Je ne connais pas le roman de Simenon à l'origine du scénario de ce film de Marcel Carné. Mais on y reconnait bien l'ambiance sombre de la rencontre de deux âmes françaises solitaires et errantes dans un New York, moderne, technique, nocturne et inhumain.
Lui, un acteur, s'est réfugié à New York après s'être fait viré de belle façon par son épouse à Paris, qui lui préfère un petit jeune…
Elle, l'ex-femme d'un diplomate, comte italien, s'est réfugiée à New York après un divorce où elle a dû abandonner sa fille.

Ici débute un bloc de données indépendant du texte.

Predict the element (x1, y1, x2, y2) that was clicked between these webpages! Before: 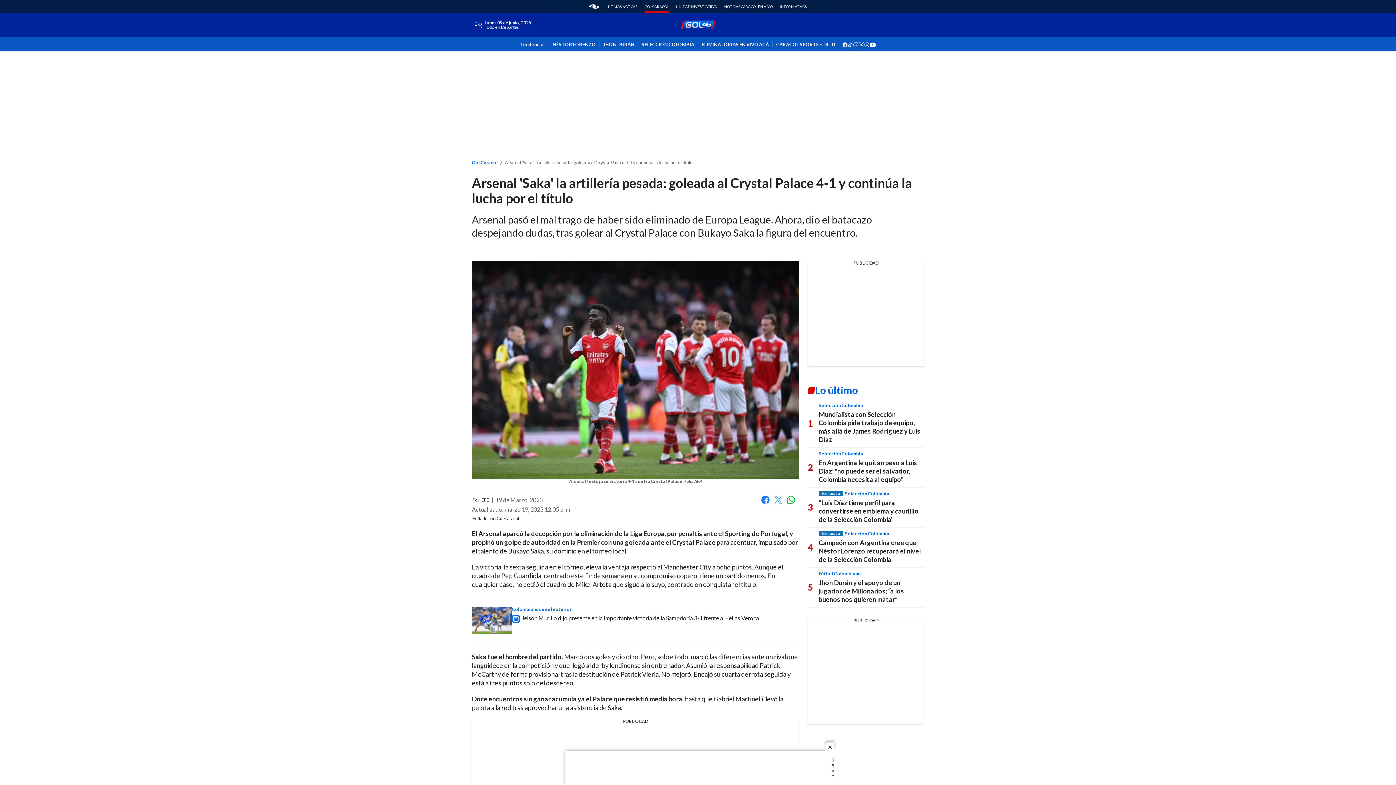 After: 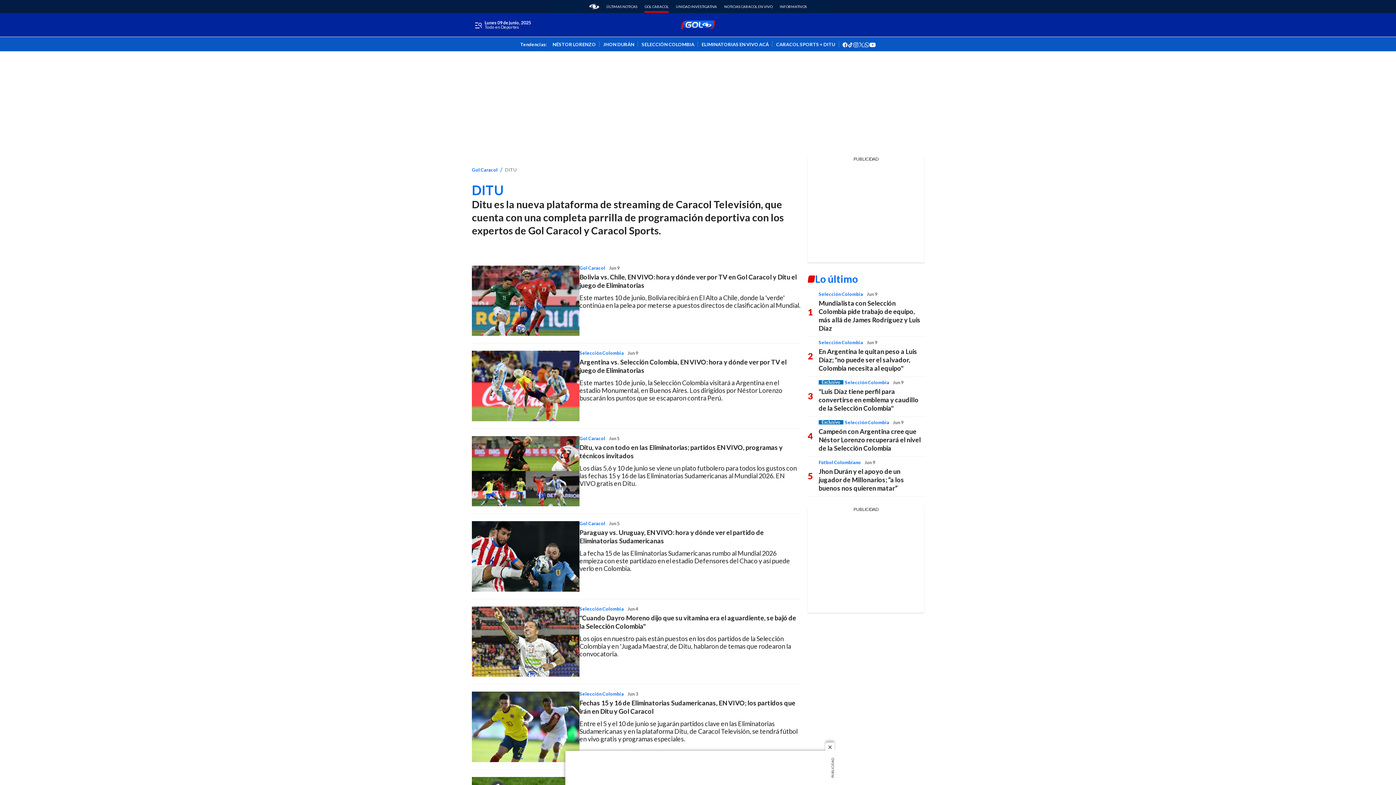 Action: bbox: (772, 41, 838, 46) label: CARACOL SPORTS + DITU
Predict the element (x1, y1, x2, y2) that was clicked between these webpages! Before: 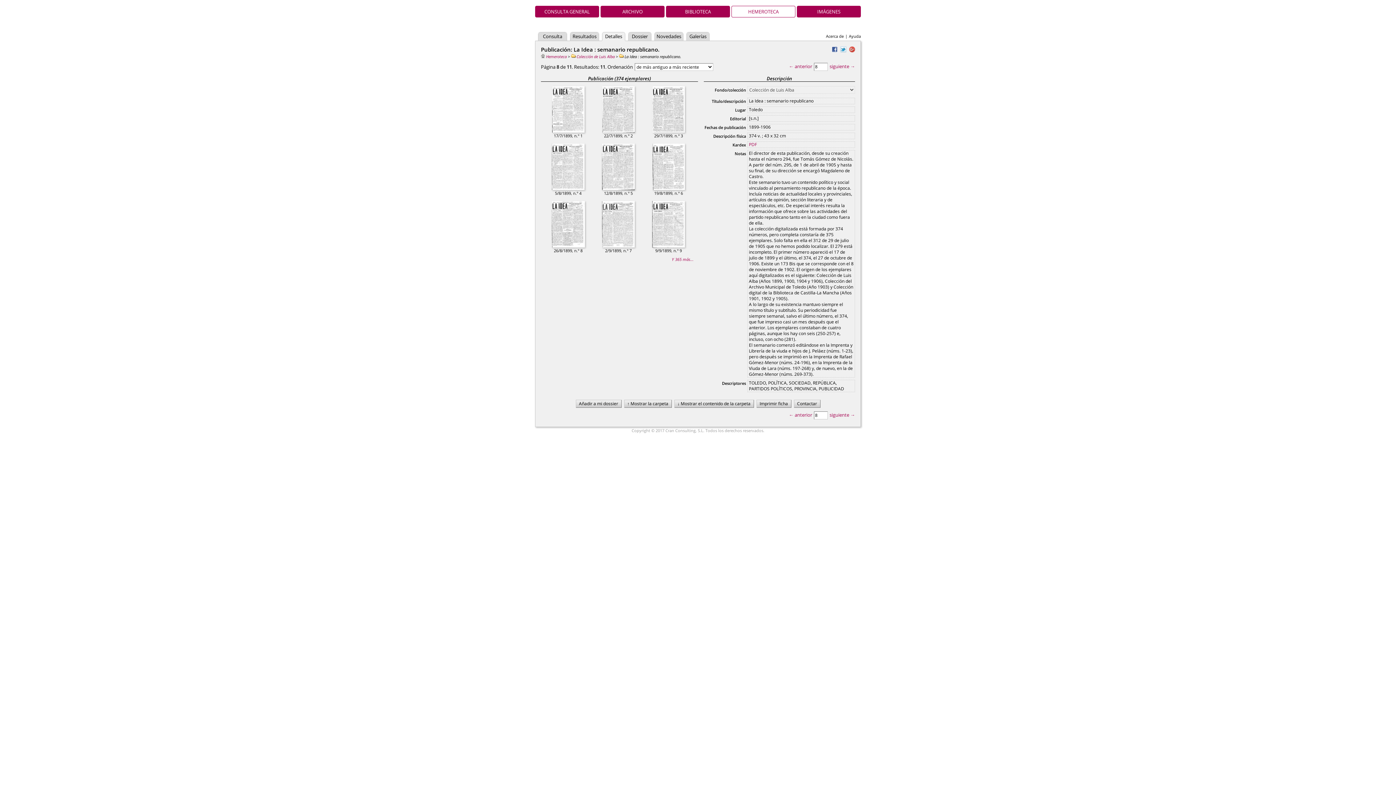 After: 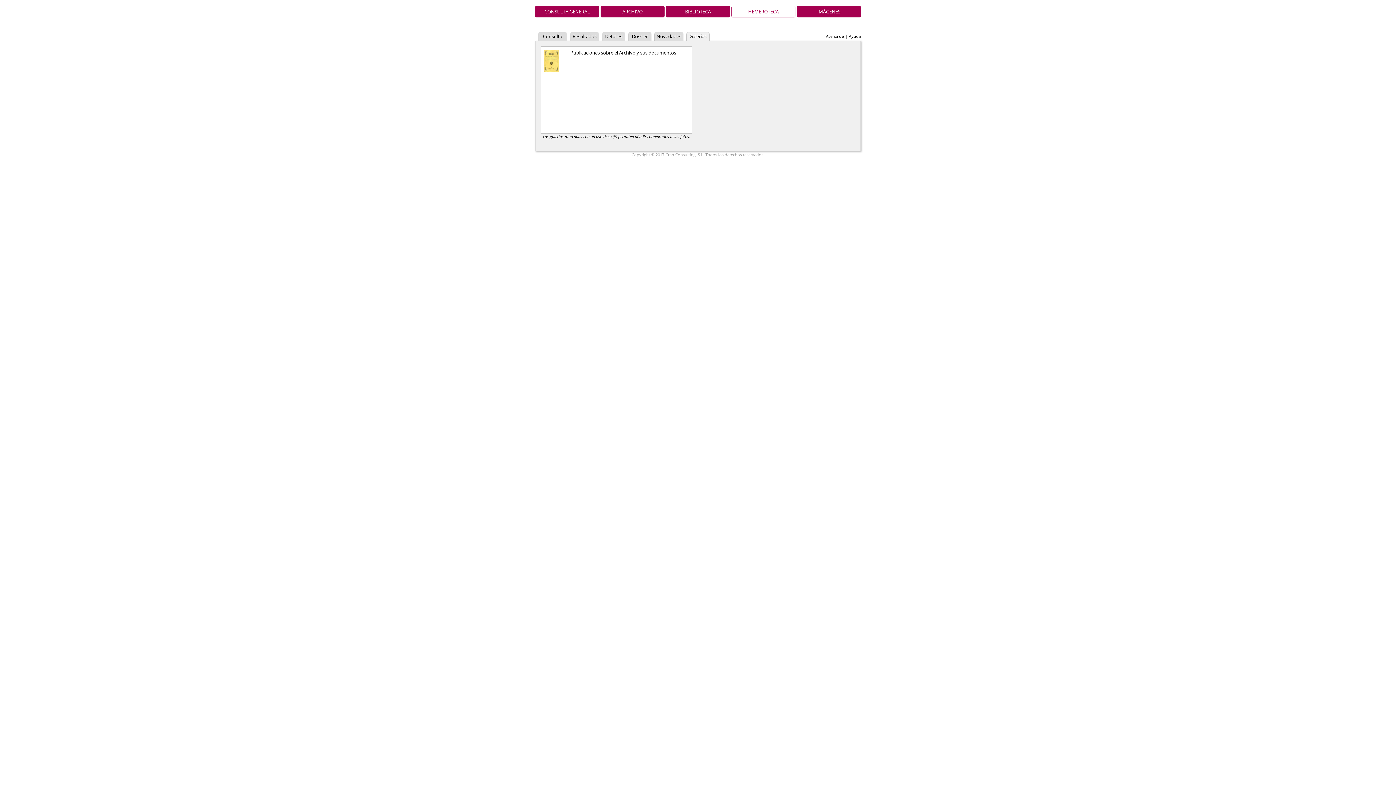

La rencontre, fortuite, a lieu dans un bar baigné par une musique de jazz où un saxo lutte pied à pied avec un piano. Une musique bien des années soixante, bluesy, douce, entêtante qui devient un mince fil reliant nos deux personnages.
Le film noir par excellence. Mais attention, le film noir où on assiste à une lente reconstruction, une difficile renaissance.
À moins que ce ne soit "la dernière carte à jouer" de deux êtres meurtris et qui n'attendent plus grand-chose de la vie, comme le suggère, sarcastiquement, le producteur qui embauche l'acteur…
Histoire somme toute assez banale où on boit sec et où on fume beaucoup (la loi Evin n'est pas encore ée à New York en 1965…).
Banale ? Oui, mais je n'ai pas encore tout dit !
Lui, c'est un Maurice Ronet, bel homme, profond, déraciné, en recherche de lui-même. Même professionnellement, il végète. Echec de sa vie privée à Paris, échec à Hollywood. Reste New York, la ville où "la chance peut reer" … Là, le doute s'installe chez le spectateur. Son personnage est-il si franc du collier qu'il veut bien montrer ? En tous cas, Maurice Ronet est un excellent acteur …
Elle, c'est une Annie Girardot qui a un peu laissé sa gouaille pour endosser un rôle extraordinairement digne et tout en retenue. Pourtant le personnage en a gros sur la patate. On (Marcel Carné, le scénario) instille même un doute : Annie Girardot est-elle ce qu'on nous laisse voir ou cache-t-elle un rôle de fieffée salope face à Maurice Ronet ? En tous cas, Annie Girardot est une actrice qui ne m'a jamais déçu et que j'adore (Pour moi, c'est la Ingrid Bergman française)
Du casting, je retiendrai encore Otto Eduard Hasse ou OE Hasse dans le rôle du producteur new yorkais de télévision dans un rôle truculent d'homme par qui le scandale (peut) arriver … C'est lui qui embauche Maurice Ronet pour une minable émission (alimentaire) de télévision … et qui est aussi conseiller en affaires matrimoniales …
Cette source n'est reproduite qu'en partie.